Es geht in beiden Gleichnissen um das Reich Gottes. Wir haben zunächst besprochen, was wir glauben, uns vorstellen oder wünschen, was/wie Gottes Reich (gr. βασιλεία „(Königs-)Herrschaft, Herrschaftsbereich“, engl. “kingdom”) sein wird, um dessen Kommen wir im Vaterunser beten. Es ist unklar, wie irdisch man sich dieses Reich vorstellen darf/soll. Ein gerechter Herrscher aus der Davidsdynastie allein wird es wohl nicht sein. Es braucht dafür sicher die Unverweslichkeit (1Kor 15,42-44) bzw. eine Neuschöpfung (Offb 21,1-5). Wenn Paulus in Röm 14,17 sagt, „denn das Reich Gottes ist nicht Speise und Trank, sondern Gerechtigkeit und Frieden und Freude im heiligen Geist“, dann scheint klar, dass es nicht um die Fortsetzung irdischer Verhältnisse mit einigen Detailverbesserungen, sondern um einen grundlegenden Wandel geht.

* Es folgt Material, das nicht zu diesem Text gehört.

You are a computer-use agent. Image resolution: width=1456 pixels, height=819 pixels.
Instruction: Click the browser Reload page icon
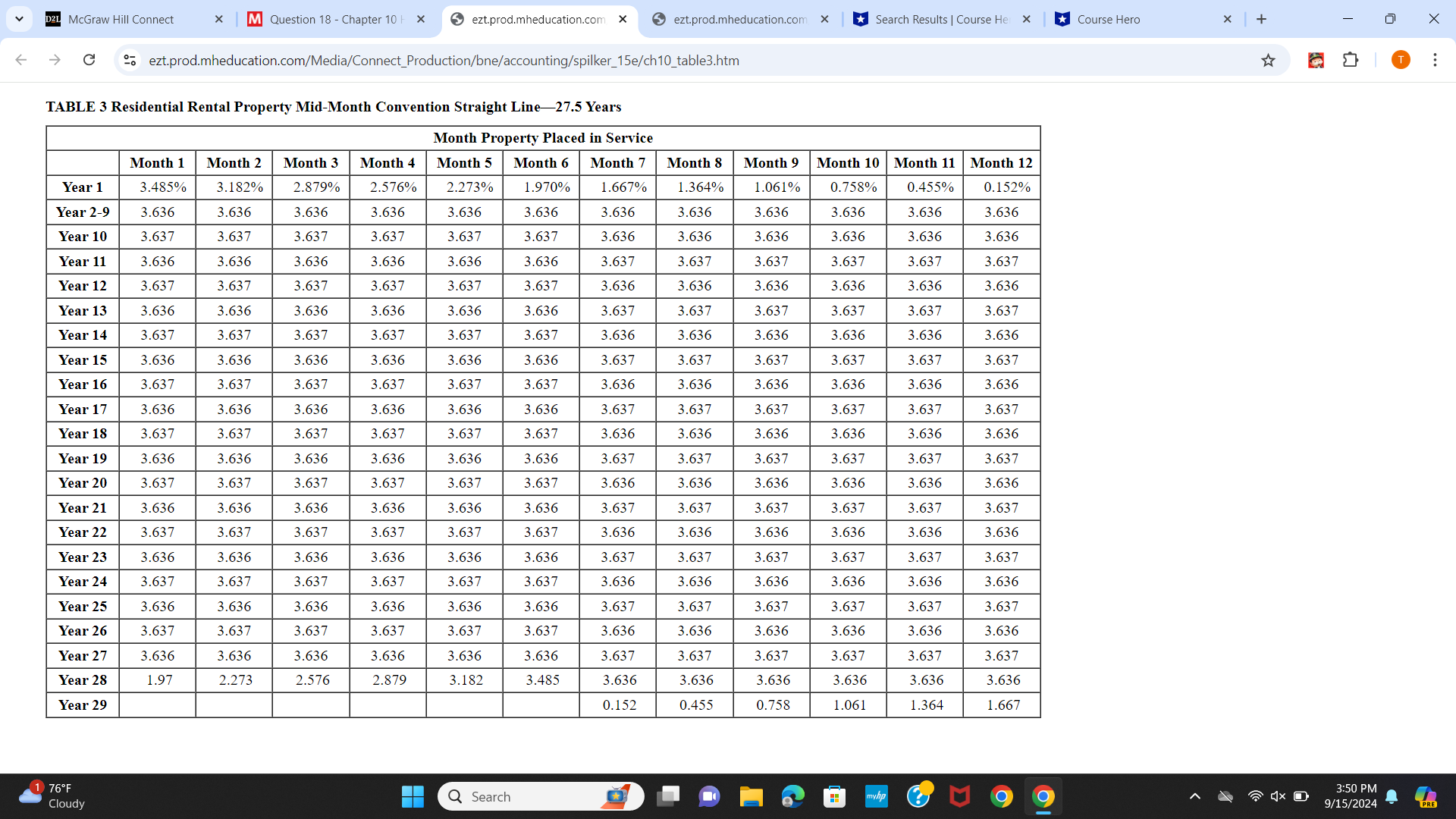[89, 60]
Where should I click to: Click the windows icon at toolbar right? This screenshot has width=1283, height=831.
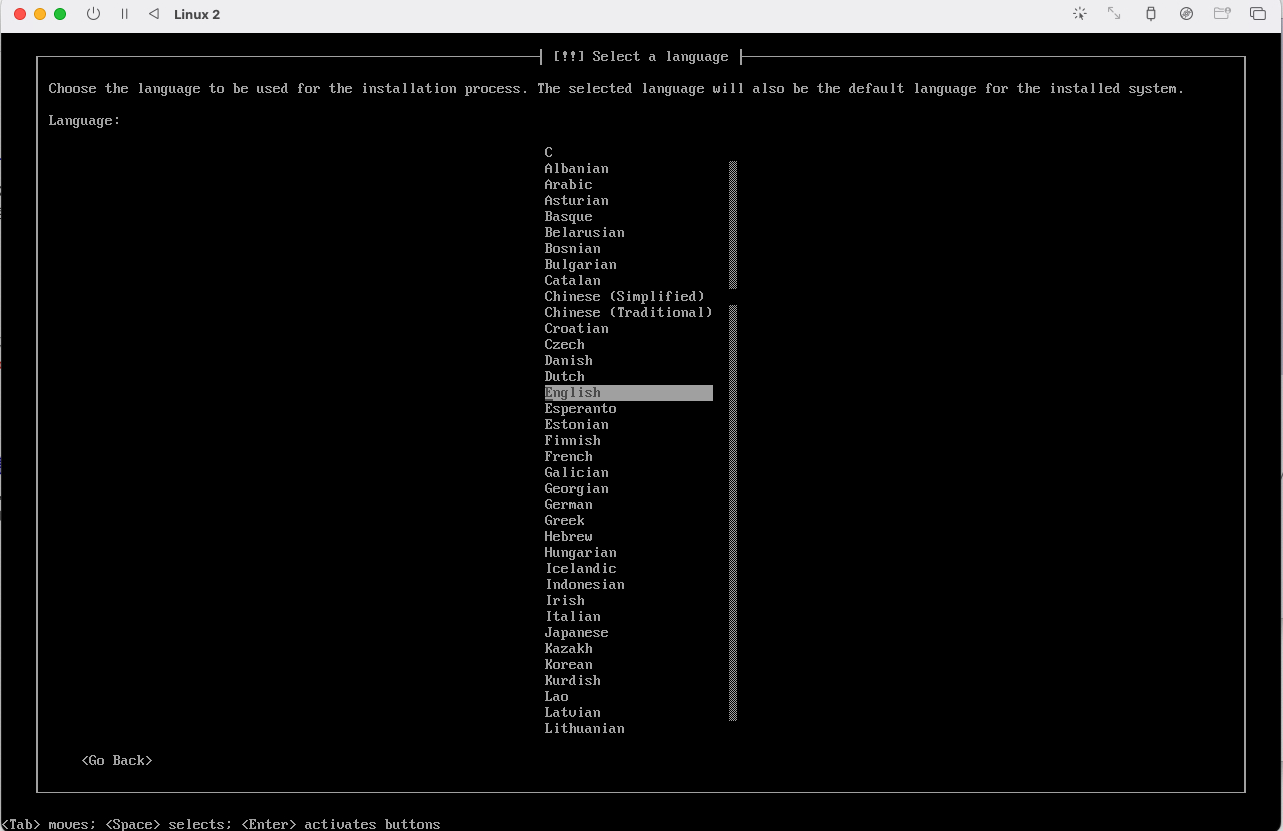(1257, 14)
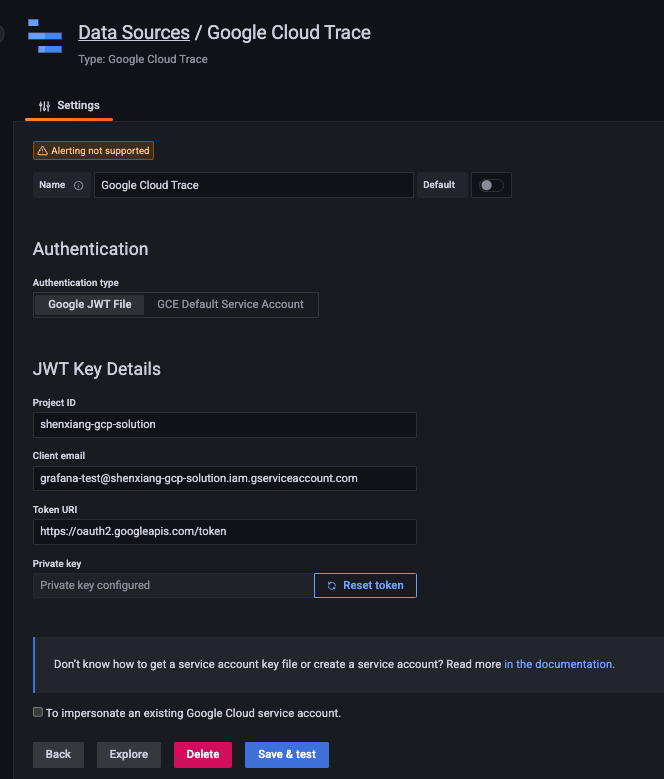Click the Name input field

coord(253,185)
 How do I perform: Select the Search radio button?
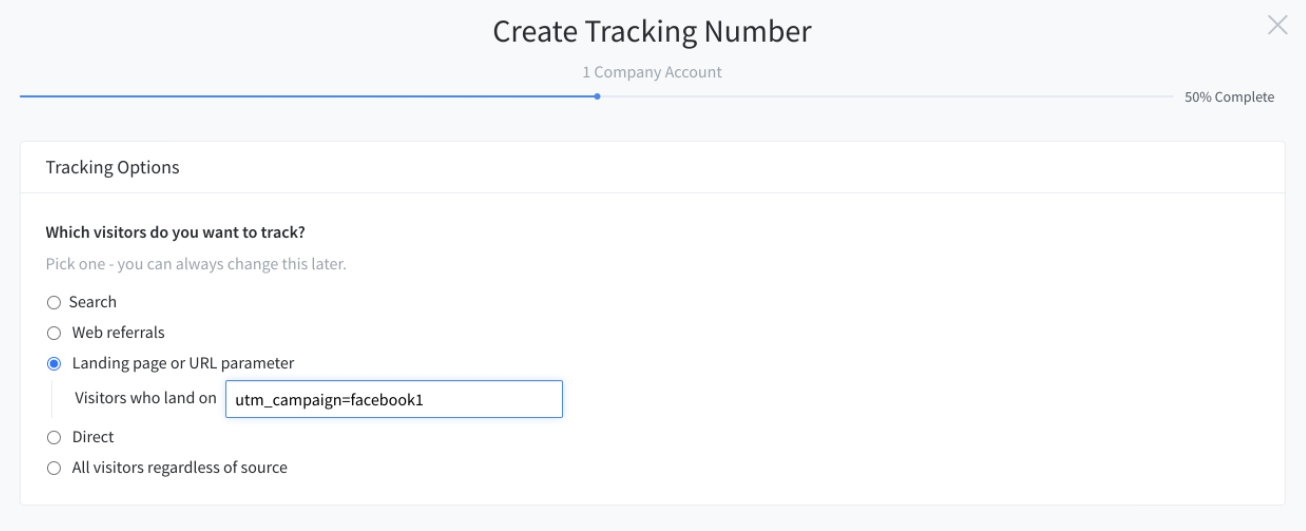click(x=54, y=302)
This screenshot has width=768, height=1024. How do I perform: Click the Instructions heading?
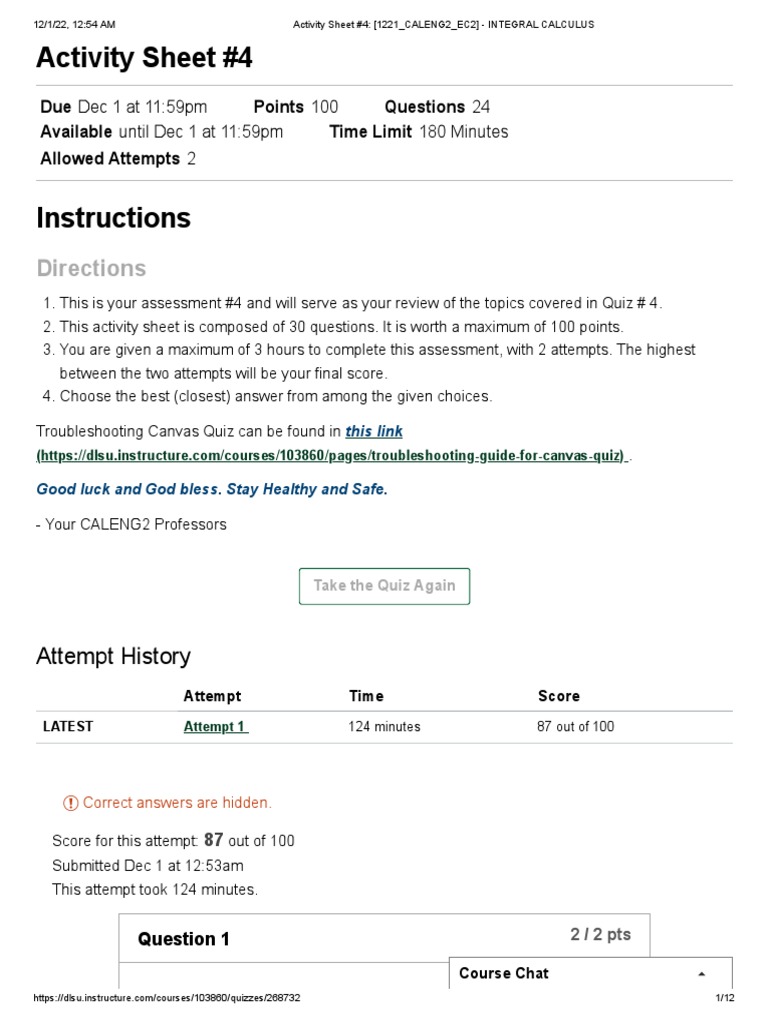tap(113, 218)
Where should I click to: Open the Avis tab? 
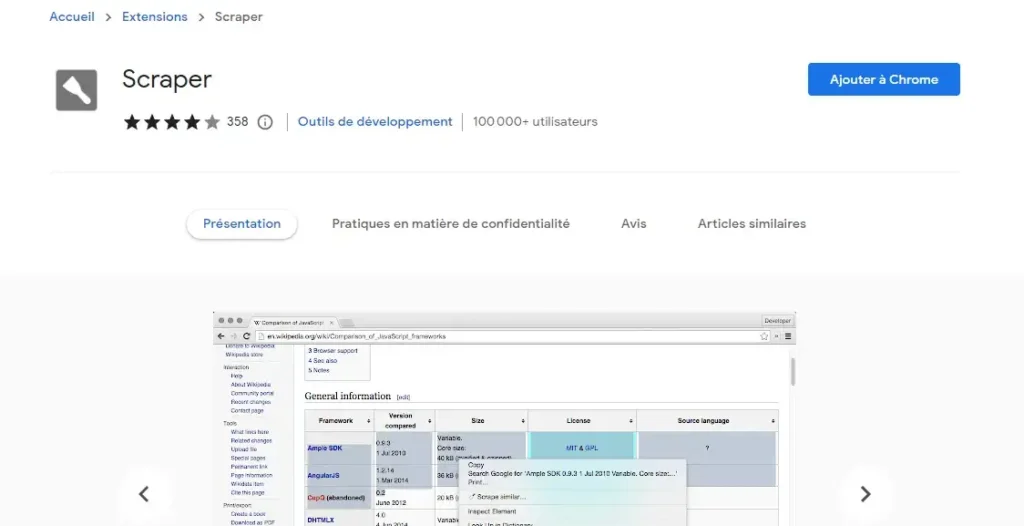coord(633,224)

Jülicher hat (als einer der ersten?) die seit der Väterzeit grassierende Allegorese (d.h. dass man jedem Zug der Gleichnisse einen realweltlichen Sachverhalt zuordnet) abgewiesen und sich, wie er selbst sagt, bei jedem Gleichnis „bemüht festzustellen, wie der überliefernde Evangelist es verstand“ (S. iii). Jeremias geht einen Schritt weiter und versucht, die Gleichnistexte von redaktionellen Veränderungen und kirchlicher Umdeutung freizumachen und so zur ipsissima vox Iesu zurückzukehren. Doch sind die Ergebnisse dieses Verfahrens, bei aller Plausiblität im einzelnen, doch sehr hypothetisch.

Gleichnis von der selbstwachsenden Saat (Mk 4,26-29)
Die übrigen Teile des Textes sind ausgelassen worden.